在泳池裏,即便教練在上面看着他,也拿他沒有辦法。他的泳技不錯,在水裏差不多遊了一個小時,感覺到精疲力盡之後,他才上來。
他看到旁邊站了個美女教練,此刻對他微微一笑。眼中流露出善意,但也鬆了一口氣,深怕他出什麼意外似的,倒是讓徐景城覺得好笑,原來還是有人關心他的。
裹了毛巾路過教練身邊的時候,他乾脆對她說:“不用看着我,放心,我不是來自殺的。”
美女教練先是露出錯愕的笑容,繼而啞然失笑:“那就好,有什麼問題,可以找我,我是這裏的教練,我叫小雲。”

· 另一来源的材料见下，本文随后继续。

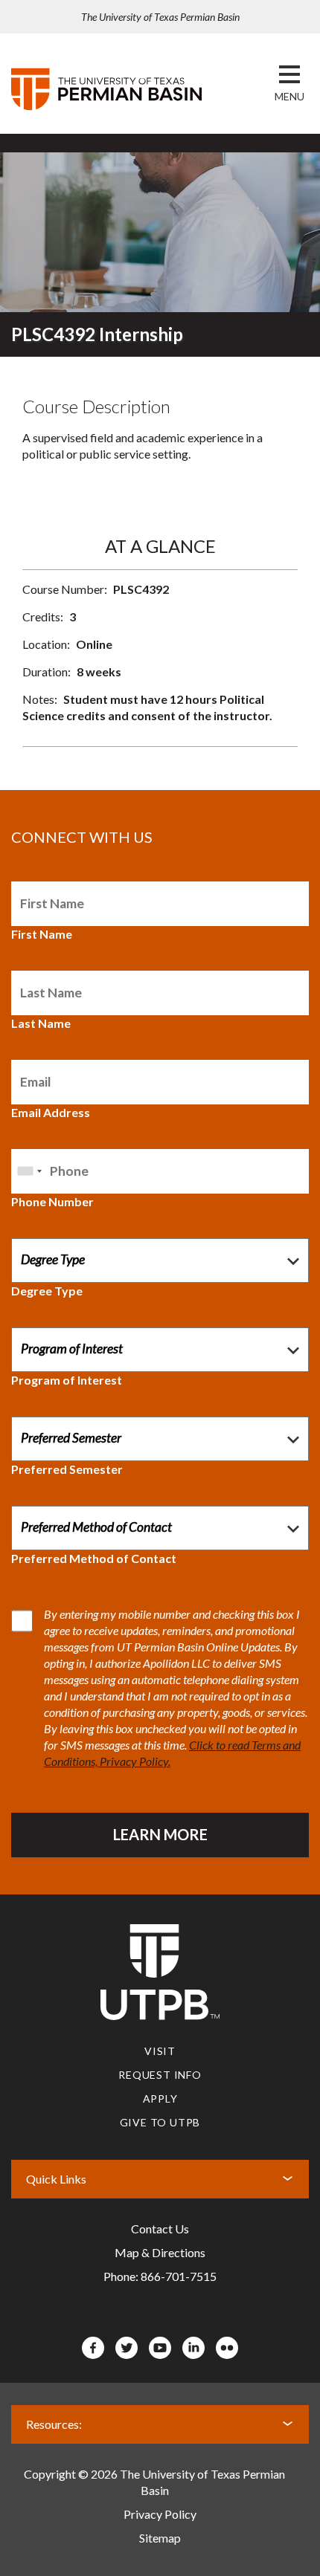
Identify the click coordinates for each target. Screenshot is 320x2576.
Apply (160, 2098)
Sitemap (160, 2538)
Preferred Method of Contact (93, 1558)
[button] (289, 96)
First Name (41, 934)
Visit (160, 2051)
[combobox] (29, 1171)
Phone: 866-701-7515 (160, 2276)
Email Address (50, 1112)
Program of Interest (66, 1380)
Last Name (41, 1023)
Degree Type (47, 1291)
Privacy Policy (160, 2514)
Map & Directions (160, 2252)
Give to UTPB (160, 2122)
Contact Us (160, 2228)
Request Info (160, 2074)
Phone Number (52, 1201)
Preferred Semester (67, 1469)
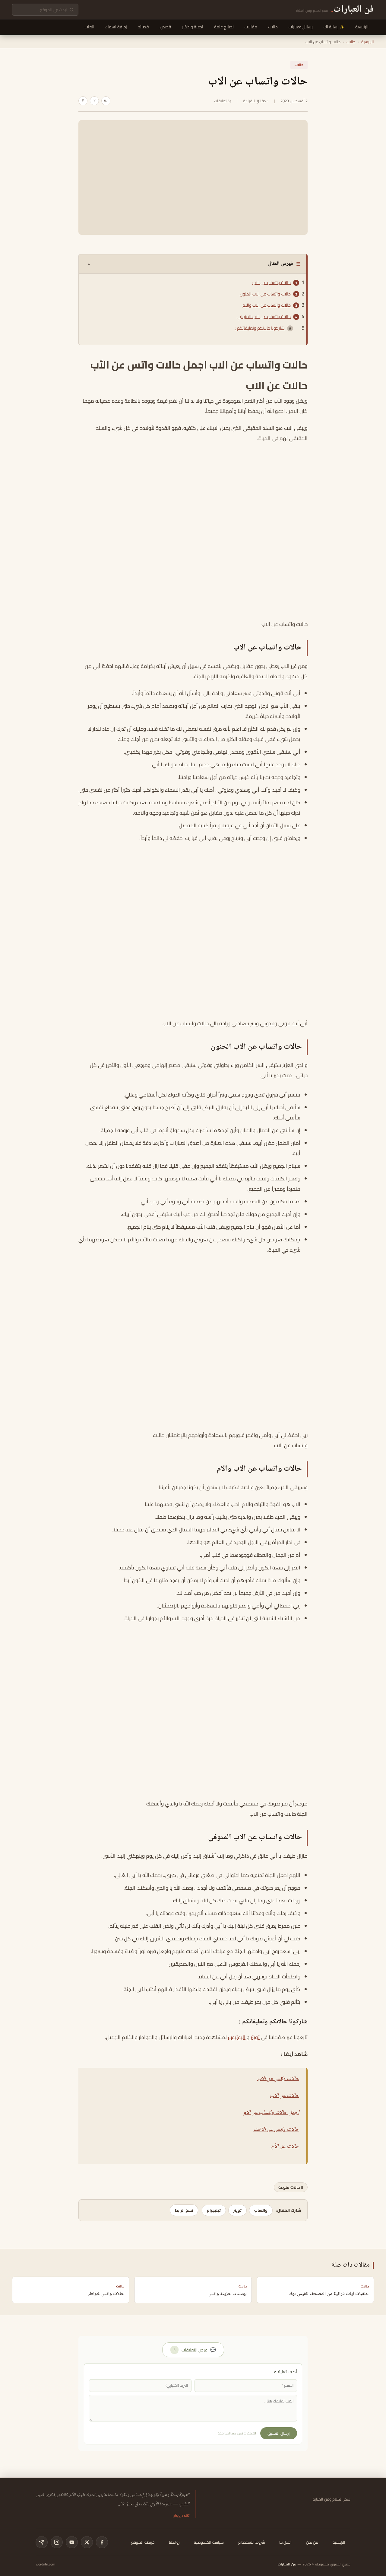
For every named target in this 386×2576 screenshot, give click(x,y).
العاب (89, 27)
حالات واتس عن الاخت (276, 2129)
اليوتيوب (236, 2037)
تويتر (255, 2037)
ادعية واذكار (192, 27)
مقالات (251, 27)
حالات (273, 27)
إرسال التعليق (278, 2433)
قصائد (143, 27)
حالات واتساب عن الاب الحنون (265, 294)
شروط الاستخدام (251, 2542)
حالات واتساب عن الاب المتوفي (264, 316)
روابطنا (174, 2542)
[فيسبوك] (102, 2542)
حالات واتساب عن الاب (271, 282)
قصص (165, 27)
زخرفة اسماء (116, 27)
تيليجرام (214, 2210)
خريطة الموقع (142, 2542)
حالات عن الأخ (285, 2146)
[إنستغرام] (57, 2542)
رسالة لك (331, 27)
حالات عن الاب (284, 2096)
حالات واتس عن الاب (278, 2079)
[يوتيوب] (72, 2542)
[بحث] (71, 10)
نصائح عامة (224, 27)
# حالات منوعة (290, 2187)
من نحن (312, 2542)
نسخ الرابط (184, 2210)
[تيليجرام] (42, 2542)
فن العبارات (287, 2564)
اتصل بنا (285, 2542)
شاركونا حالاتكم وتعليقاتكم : (260, 328)
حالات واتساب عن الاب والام (266, 305)
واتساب (260, 2210)
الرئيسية (362, 27)
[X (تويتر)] (87, 2542)
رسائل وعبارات (301, 27)
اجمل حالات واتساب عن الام (271, 2113)
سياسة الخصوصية (209, 2542)
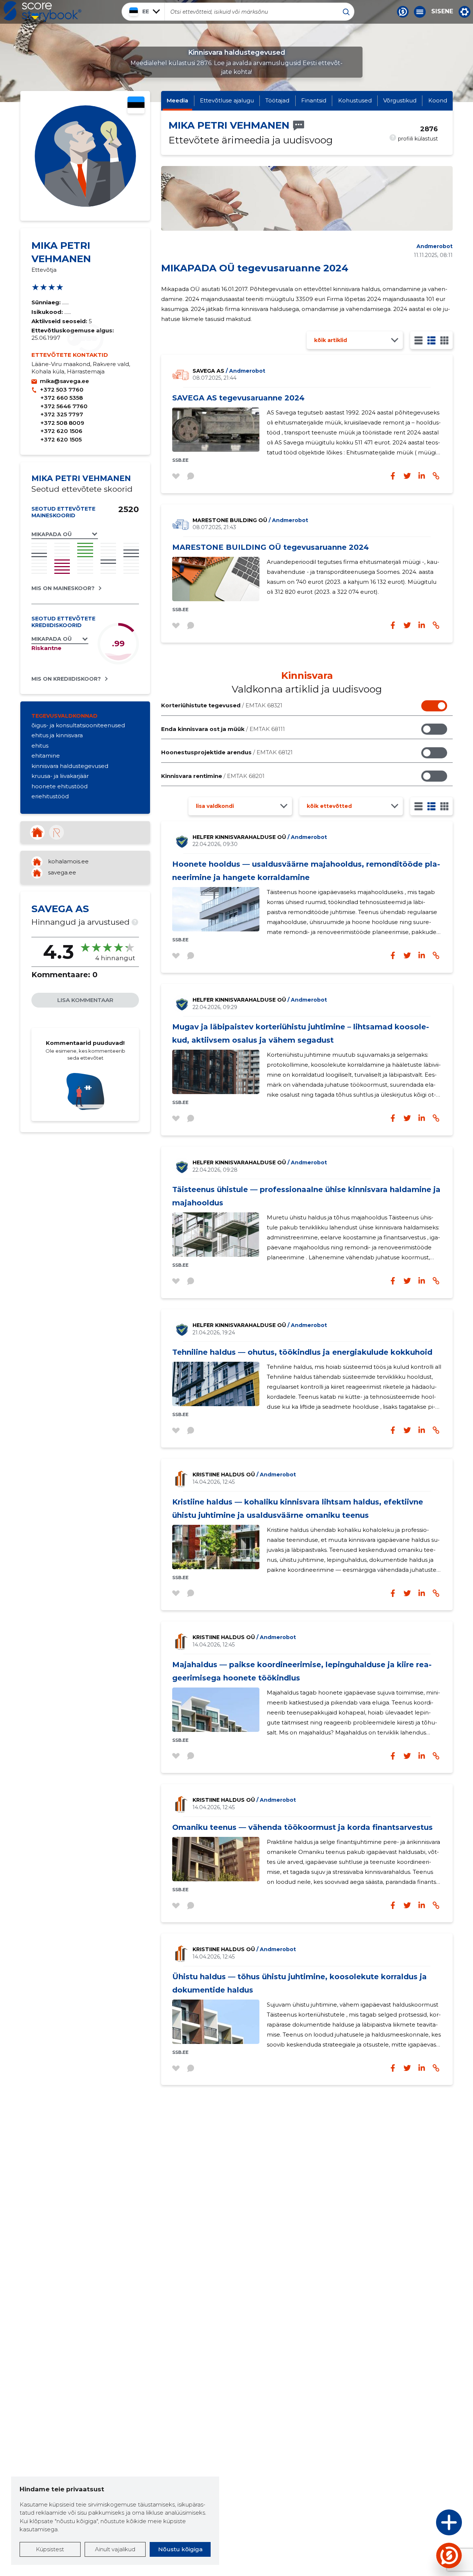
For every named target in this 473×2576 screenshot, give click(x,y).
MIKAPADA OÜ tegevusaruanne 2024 (254, 268)
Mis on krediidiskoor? (66, 679)
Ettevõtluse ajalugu (227, 100)
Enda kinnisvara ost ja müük (223, 728)
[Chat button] (403, 12)
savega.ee (62, 872)
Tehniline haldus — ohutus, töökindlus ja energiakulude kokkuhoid (302, 1352)
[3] (431, 340)
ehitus (39, 745)
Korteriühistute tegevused (221, 705)
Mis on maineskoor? (63, 588)
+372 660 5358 (61, 397)
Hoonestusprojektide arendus (227, 752)
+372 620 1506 (61, 430)
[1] (418, 340)
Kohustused (355, 100)
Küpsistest (50, 2549)
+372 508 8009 (62, 422)
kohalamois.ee (68, 861)
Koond (437, 100)
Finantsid (313, 100)
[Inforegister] (56, 832)
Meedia (177, 100)
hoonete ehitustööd (59, 786)
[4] (444, 340)
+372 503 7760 (62, 389)
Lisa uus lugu (420, 2524)
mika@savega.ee (64, 381)
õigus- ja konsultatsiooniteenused (78, 725)
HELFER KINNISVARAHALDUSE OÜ (260, 837)
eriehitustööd (50, 796)
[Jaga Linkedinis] (421, 625)
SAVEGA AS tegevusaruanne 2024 (238, 397)
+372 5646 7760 (64, 406)
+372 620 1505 (61, 439)
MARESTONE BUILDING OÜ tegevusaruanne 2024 (270, 547)
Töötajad (277, 100)
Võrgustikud (399, 100)
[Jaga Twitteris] (407, 625)
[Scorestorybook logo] (42, 11)
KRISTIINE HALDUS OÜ (244, 1474)
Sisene (442, 11)
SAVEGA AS (229, 371)
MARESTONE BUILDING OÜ (250, 520)
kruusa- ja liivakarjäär (60, 775)
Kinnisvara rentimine (213, 775)
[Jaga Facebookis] (392, 625)
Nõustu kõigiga (180, 2549)
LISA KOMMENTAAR (85, 999)
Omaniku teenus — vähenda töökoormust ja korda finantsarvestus (302, 1827)
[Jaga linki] (436, 625)
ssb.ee (180, 460)
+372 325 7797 (61, 414)
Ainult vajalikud (115, 2549)
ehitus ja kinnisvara (57, 735)
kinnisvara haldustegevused (69, 765)
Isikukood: (47, 311)
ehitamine (45, 755)
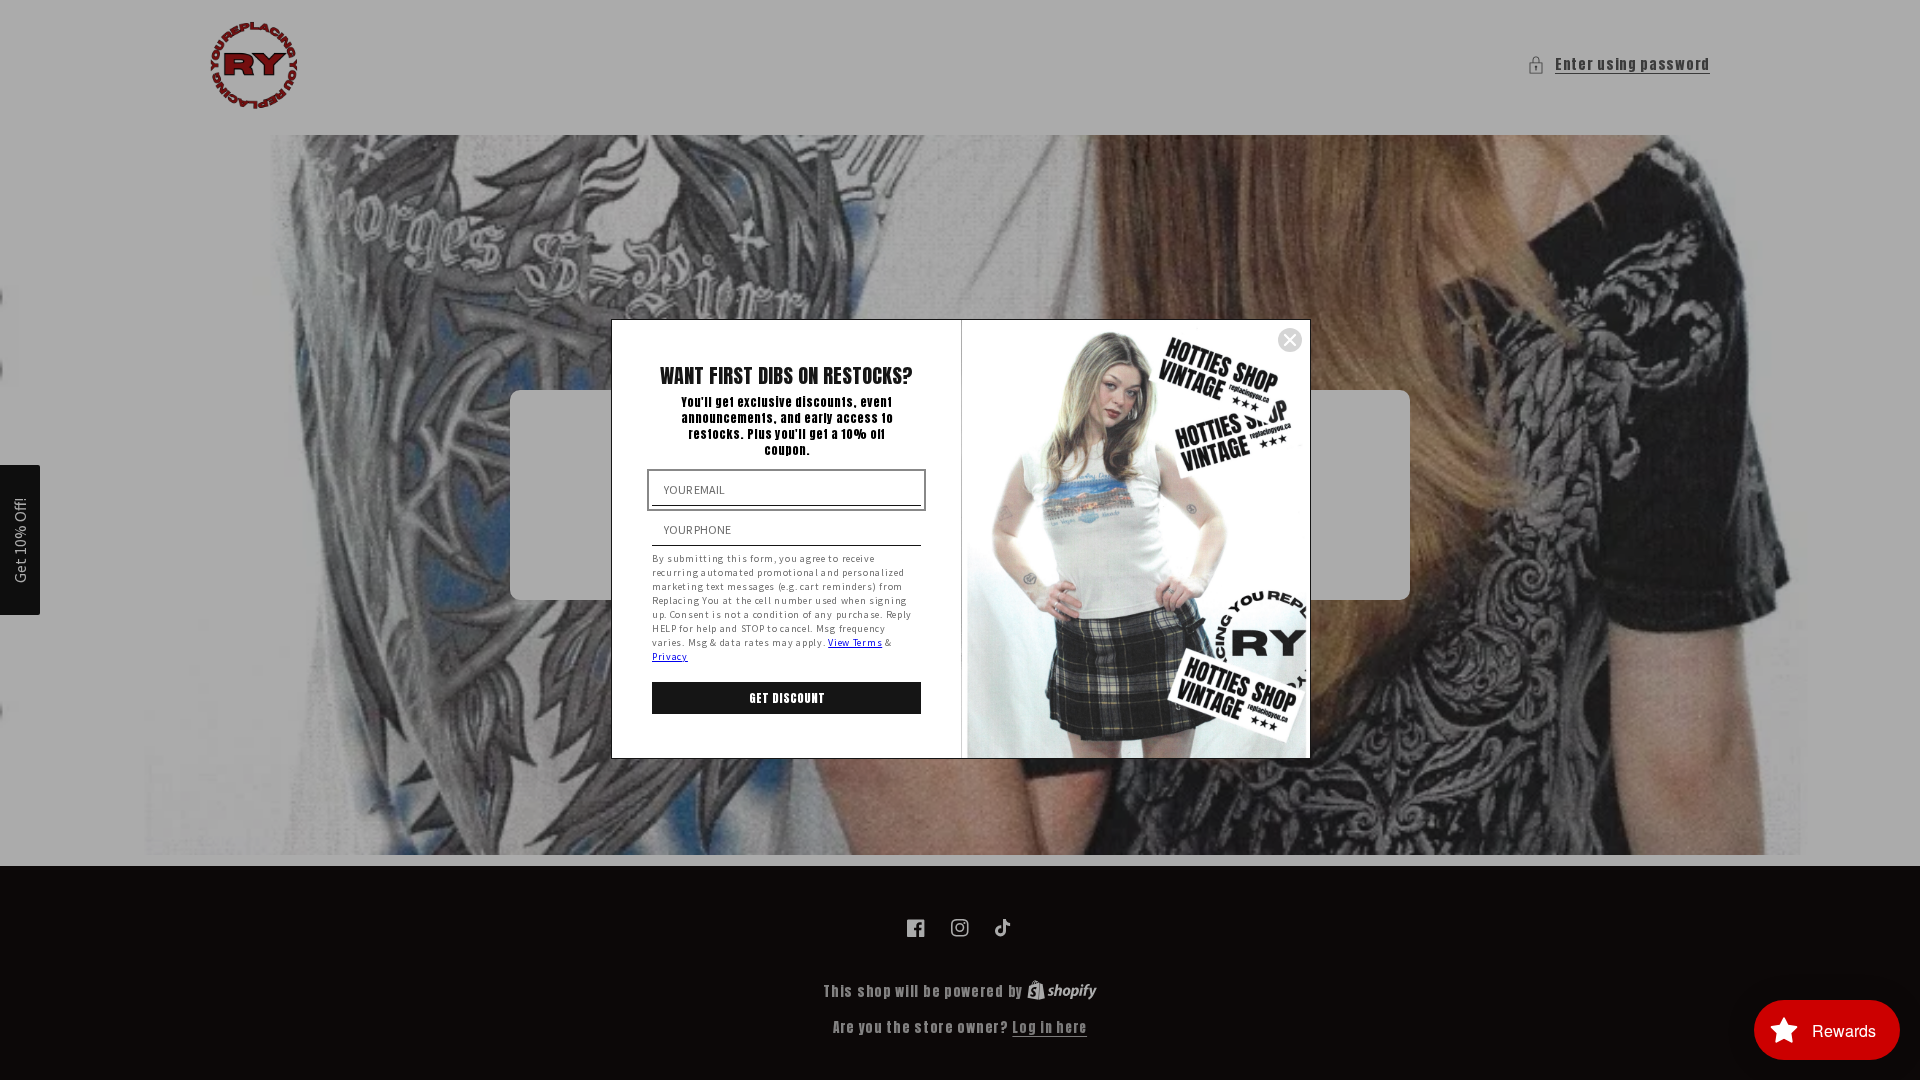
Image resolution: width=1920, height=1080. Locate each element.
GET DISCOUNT (787, 698)
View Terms (855, 642)
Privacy (670, 656)
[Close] (1290, 340)
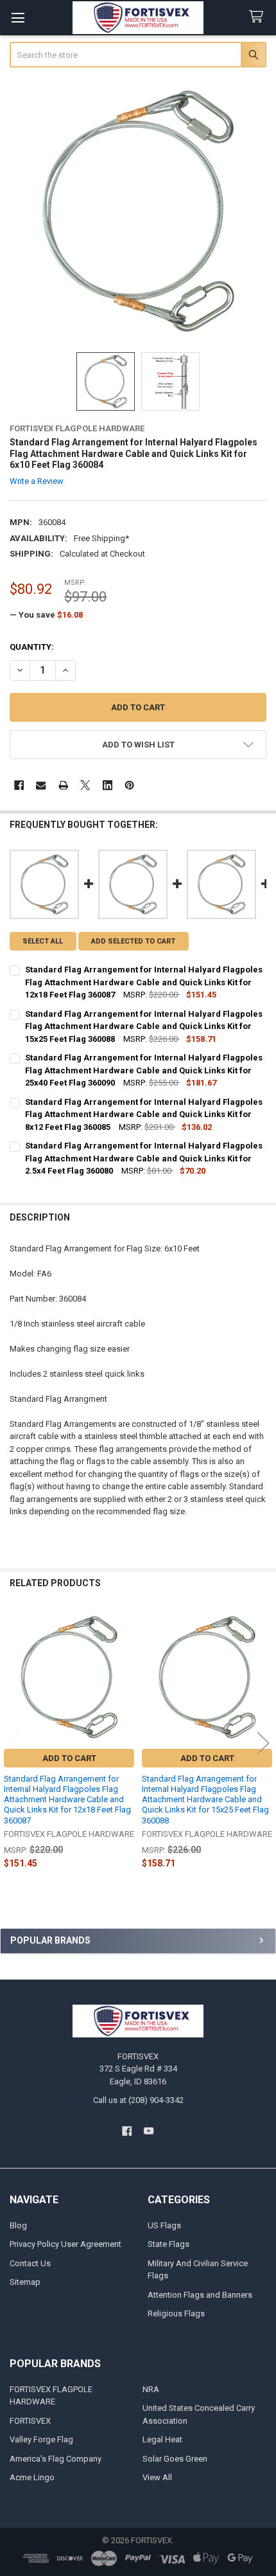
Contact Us (30, 2263)
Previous (13, 1742)
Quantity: (32, 647)
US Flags (164, 2225)
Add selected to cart (133, 941)
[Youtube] (149, 2131)
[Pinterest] (129, 785)
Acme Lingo (32, 2477)
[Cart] (258, 17)
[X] (85, 785)
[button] (138, 744)
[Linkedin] (107, 785)
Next (263, 1742)
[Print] (63, 785)
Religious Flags (176, 2313)
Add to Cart (69, 1758)
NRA (150, 2389)
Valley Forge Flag (41, 2439)
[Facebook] (19, 785)
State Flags (168, 2244)
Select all (42, 941)
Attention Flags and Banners (200, 2295)
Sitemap (25, 2282)
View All (157, 2477)
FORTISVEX (30, 2421)
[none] (138, 211)
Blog (18, 2225)
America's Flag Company (55, 2459)
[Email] (40, 785)
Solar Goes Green (174, 2459)
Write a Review (37, 481)
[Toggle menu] (17, 17)
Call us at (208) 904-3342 (138, 2100)
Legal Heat (162, 2439)
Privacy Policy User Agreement (65, 2244)
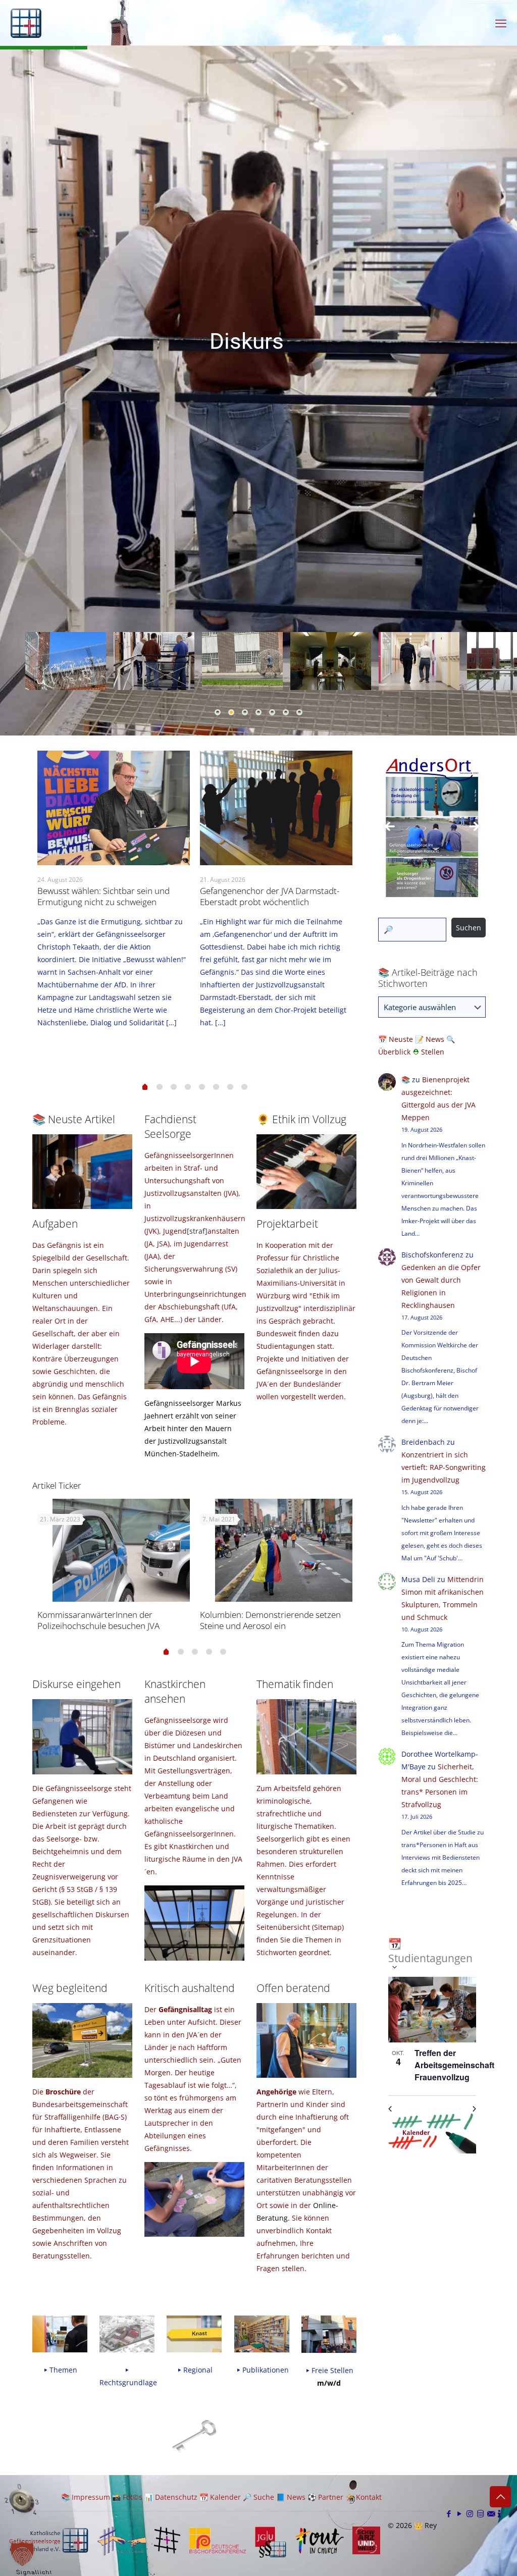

男人對女人,女人對帥哥,總是多幾分和顏悅色,徐景城拿毛巾擦了擦臉上的水珠,嗯了一聲,朝更衣室走去。
這一天,運動量過大,回去的路上,徐景城在半路一家全城最出名的粥店,要了一鍋鮑魚粥,喝了半鍋子,他在進門的時候看到門口有一對賣唱的父女,父親手腳殘疾,女兒在賣唱,小小年紀,帶着劣質的音響,聲音震天。
也不知道他們是不是真的父女,現在這個社會,騙子太多,不過徐景城要是叫人打包了剩下的半鍋粥,又買了好些東西,放在他們面前,當然還有一張一百塊。
這錢,對他來說,實在是不值一提,可是他收穫了小女孩磕頭的謝意,他說不用謝,轉身離開,望着璀璨迷離的城市夜色,竟覺得許久沒用過的舒坦。
回到家之後,洗了個澡,他倒頭便睡,睡的十分舒坦。
有朋友找他出去喝酒,他也沒有拒絕,但沒有再酗酒,只是喝的有些微醺,看他們帶着女朋友,秀恩愛,談工作,談彼此生活,然後回家倒頭睡覺。
這些都是他把自己搞的十分忙碌和疲憊之後所過的生活。
那麼如果他下班后就直接回家,什麼也不做呢。
那一晚,他又失眠了。
第二天就是去複診的日子。
魏曉晨的辦法,或許有效,但也只是暫時的,治標不治本,他不可能永遠下了班就在外面溜達,到精疲力盡后再回去。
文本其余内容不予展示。